** Start of Data for this task **

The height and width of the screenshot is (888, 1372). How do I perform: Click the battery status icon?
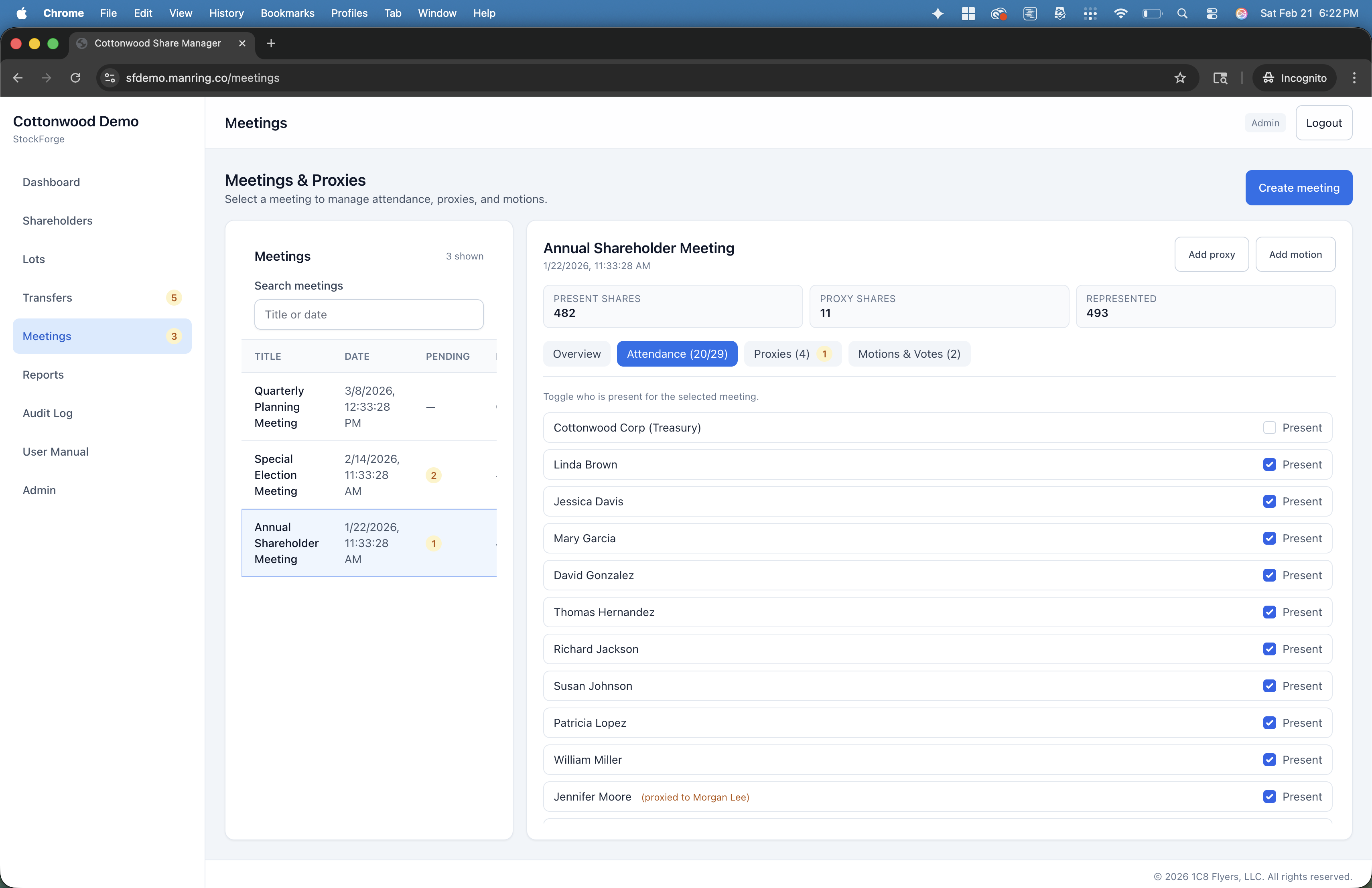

** End of Data for this task **
** Start of Data for this task **

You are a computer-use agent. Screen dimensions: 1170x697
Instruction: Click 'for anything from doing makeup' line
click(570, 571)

** End of Data for this task **
** Start of Data for this task **

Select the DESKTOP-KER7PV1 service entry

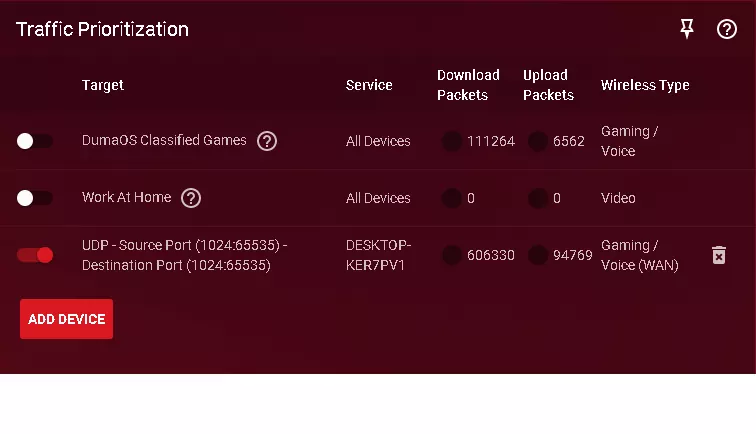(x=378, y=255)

** End of Data for this task **

→ Direction: Convert the lines between the line containing "You are a computer-use" and the line containing "click(570, 571)", inclusive, into a numbered list, leaving out any blank lines.

→ Full response:
1. You are a computer-use agent. Screen dimensions: 1170x697
2. Instruction: Click 'for anything from doing makeup' line
3. click(570, 571)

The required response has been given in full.